Provided text:
★ ★ ★ ★ ★ ★ ★

Boost Your Brain With Phosphatidylserine Powder

Phosphatidylserine: What Is it?

A short history of Phosphatidylserine.

Phosphatidylserine is a chemical that is present in the human body. The body makes phosphatidylserine, but our bodies can benefit from food that contains phosphatidylserine like soy beans, white beans, and organ meats for the carnivores among us. Additionaly, phosphatidylserine can be taken as a supplement. While these supplements were once made from the brain cells of cattle, nowadays they are commonly made from plant sources like cabbage or soy.

Preliminary studies have shown that phosphatidylserine may be useful for treating Alzheimer’s disease, dementia, a decline in memory and thinking skills that occurs normally with age, athletic performance, and many other conditions, but as of right now there is not solid scientific evidence to support most of these uses.

How does it work?

Phosphatidylserine is an important chemical with widespread functions in the body. It is part of the cell structure and is key in the maintenance of cellular function, especially in the brain.

Uses & Effectiveness?

Effective for:
  • Attention and Memory: phosphatidylserine seems to improve attention, language skills, and memory in aging people with declining thinking skills. Most research has used phosphatidylserine derived from the brain cells of cattle rather than modern most supplements made from soy or cabbage. Taking phosphatidylserine might also reduce a person's risk for a decline in memory and thinking skills with age, but research is currently limited and unclear.
  • Alzheimer's Disease: taking phosphatidylserine can temporarily improve some of the symptoms of Alzheimer’s Disease after 6-12 weeks of treatment. It seems to work best in people with less severe symptoms, but phosphatidylserine might become less effective over time. After 16 weeks of treatment, the progression of Alzheimer’s disease seems to typically overcome any benefit provided by phosphatidylserine.

It can be used to improve:
  • Athletic Performance: Research shows that taking phosphatidylserine with caffeine and vitamins might improve mood and reduce feelings of tiredness after exercising. These improvements are likely to be small however, and it's not clear if the benefit is from phosphatidylserine or other ingredients. In one example, taking phosphatidylserine for 6 weeks before playing golf seemed to improve how well a golfer teed off, but it didn't seem to reduce stress or heart rate during a round of golf as a whole.
  • Attention Deficit-Hyperactivity Disorder (ADHD): Research shows that taking plant-derived phosphatidylserine helps improve attention, impulse control, and hyperactivity in children and teens with ADHD.
  • Dementia: Taking phosphatidylserine might reduce the risk of developing dementia in older people. But research is currently limited and unclear.
  • Depression: There is some early evidence that phosphatidylserine might improve depression in older people.
  • Muscle Soreness From Exercise: Some research shows that taking phosphatidylserine during strenuous training might help reduce muscle soreness after exercise.

Suggested Dosage

In order for our bodies to have an adequate supply of phosphatidylserine, clinical data recommends an initial dosage of 300 to 500 mg per day for the first month. This can be taken either in a single amount or divided into two or three smaller amounts throughout the day. Approximately 30 days is necessary for improvement to become noticeable. After a month, dosage may be reduced to a maintenance level of 100 to 200 mg of phosphatidylserine per day. This equates to 600-1000 mg (0.6 to 1.0 g; about 1/3 teaspoon) per day of the 50% phosphatidylserine material for the first 30 days which can then be reduced to 200 – 400 mg per day of Serinaid®50P.

Side Effects

When taken by mouth: Phosphatidylserine is POSSIBLY SAFE when taken appropriately for up to 3 months. Phosphatidylserine can cause side effects such as insomnia and stomach upset, particularly at doses over 300 mg.

There is some concern that products made from animal sources could transmit diseases, such as mad cow disease, but there is no evidence of this happening. To date, there are no known cases of humans getting animal diseases from phosphatidylserine supplements. But stay on the safe side and look for supplements made from plants.

★ ★ ★ ★ ★ ★ ★

Raw data:
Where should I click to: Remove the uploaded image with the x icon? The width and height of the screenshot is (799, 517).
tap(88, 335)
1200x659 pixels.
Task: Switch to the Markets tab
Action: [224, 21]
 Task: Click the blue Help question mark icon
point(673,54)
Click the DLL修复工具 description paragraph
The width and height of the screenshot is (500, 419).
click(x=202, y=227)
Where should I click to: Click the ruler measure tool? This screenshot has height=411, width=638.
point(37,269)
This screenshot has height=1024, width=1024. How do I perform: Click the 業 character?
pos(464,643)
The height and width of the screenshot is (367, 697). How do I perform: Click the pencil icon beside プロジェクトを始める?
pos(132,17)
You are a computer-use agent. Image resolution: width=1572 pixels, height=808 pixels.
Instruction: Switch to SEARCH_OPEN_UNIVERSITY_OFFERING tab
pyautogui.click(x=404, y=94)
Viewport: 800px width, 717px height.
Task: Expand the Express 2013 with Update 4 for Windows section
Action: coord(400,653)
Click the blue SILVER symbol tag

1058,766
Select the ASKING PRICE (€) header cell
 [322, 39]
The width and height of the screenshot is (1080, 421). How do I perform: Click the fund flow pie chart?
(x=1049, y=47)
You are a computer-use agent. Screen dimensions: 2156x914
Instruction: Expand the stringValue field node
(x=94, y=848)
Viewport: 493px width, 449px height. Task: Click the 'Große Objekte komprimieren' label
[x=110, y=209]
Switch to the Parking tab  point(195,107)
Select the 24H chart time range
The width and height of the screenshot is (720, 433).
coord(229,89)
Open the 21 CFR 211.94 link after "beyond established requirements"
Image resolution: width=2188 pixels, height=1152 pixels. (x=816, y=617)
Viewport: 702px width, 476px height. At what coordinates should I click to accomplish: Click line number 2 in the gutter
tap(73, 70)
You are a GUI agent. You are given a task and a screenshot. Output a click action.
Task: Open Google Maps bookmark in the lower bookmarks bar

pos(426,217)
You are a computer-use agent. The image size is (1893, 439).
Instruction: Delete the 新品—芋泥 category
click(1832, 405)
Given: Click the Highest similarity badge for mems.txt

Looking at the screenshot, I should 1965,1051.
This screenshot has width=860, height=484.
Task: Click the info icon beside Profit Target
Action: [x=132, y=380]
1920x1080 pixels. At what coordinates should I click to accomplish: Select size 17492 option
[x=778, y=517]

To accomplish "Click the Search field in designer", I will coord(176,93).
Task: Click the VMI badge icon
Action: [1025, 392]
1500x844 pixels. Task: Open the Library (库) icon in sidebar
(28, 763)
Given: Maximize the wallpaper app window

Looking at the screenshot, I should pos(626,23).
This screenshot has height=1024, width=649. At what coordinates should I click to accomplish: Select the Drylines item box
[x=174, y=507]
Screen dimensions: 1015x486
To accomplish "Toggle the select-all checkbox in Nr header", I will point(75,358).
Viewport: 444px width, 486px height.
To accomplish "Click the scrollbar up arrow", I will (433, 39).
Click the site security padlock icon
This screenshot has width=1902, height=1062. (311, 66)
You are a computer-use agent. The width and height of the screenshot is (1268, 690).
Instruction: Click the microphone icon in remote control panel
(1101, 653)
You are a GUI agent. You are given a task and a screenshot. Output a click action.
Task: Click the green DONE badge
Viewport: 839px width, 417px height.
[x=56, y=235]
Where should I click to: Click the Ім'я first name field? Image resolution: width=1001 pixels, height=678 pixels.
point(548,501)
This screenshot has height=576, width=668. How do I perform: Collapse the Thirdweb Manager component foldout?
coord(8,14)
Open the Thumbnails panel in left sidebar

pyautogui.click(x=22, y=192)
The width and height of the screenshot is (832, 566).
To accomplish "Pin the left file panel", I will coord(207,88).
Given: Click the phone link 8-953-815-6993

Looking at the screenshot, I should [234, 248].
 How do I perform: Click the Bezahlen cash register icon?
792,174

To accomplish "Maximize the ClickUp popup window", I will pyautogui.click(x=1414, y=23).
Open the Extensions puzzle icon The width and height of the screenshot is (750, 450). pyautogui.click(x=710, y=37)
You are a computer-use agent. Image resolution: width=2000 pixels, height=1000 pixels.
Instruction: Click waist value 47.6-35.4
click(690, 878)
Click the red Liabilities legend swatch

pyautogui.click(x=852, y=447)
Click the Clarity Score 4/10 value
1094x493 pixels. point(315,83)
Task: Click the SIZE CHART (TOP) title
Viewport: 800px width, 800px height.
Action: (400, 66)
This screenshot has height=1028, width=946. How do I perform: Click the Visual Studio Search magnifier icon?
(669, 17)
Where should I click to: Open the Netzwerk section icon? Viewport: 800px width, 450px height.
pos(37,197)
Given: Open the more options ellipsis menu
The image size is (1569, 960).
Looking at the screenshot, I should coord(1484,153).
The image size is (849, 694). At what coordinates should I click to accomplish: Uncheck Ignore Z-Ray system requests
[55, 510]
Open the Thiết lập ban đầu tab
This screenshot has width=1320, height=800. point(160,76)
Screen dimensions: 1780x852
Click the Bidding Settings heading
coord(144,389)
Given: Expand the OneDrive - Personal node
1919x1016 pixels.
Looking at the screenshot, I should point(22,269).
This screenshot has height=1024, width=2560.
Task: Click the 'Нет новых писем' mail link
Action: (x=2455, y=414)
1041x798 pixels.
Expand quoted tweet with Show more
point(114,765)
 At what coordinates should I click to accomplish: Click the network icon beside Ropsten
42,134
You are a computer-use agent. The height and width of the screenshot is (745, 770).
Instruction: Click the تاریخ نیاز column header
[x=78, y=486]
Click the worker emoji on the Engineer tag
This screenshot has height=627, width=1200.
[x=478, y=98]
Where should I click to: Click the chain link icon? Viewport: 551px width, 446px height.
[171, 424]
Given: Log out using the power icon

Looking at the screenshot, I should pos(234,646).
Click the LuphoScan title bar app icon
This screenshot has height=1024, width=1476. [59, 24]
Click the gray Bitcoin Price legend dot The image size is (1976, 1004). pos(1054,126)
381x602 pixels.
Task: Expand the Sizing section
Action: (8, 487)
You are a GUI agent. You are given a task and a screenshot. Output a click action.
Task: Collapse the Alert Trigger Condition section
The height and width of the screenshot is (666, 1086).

★ ★ ★ ★ ★ ★ ★

Task list:
A. Reproduce the stretch of the phosphatidylserine article from "Phosphatidylserine: What Is" through "cabbage or soy.".
B. According to the phosphatidylserine article, what daily maintenance dosage of phosphatidylserine may be taken after the first month?
C. List every condition named under the heading "It can be used to improve:" in the phosphatidylserine article.

Exercise results:
A.
Phosphatidylserine: What Is it?

A short history of Phosphatidylserine.

Phosphatidylserine is a chemical that is present in the human body. The body makes phosphatidylserine, but our bodies can benefit from food that contains phosphatidylserine like soy beans, white beans, and organ meats for the carnivores among us. Additionaly, phosphatidylserine can be taken as a supplement. While these supplements were once made from the brain cells of cattle, nowadays they are commonly made from plant sources like cabbage or soy.

B. 100 to 200 mg of phosphatidylserine per day.

C.
- Athletic Performance
- Attention Deficit-Hyperactivity Disorder (ADHD)
- Dementia
- Depression
- Muscle Soreness From Exercise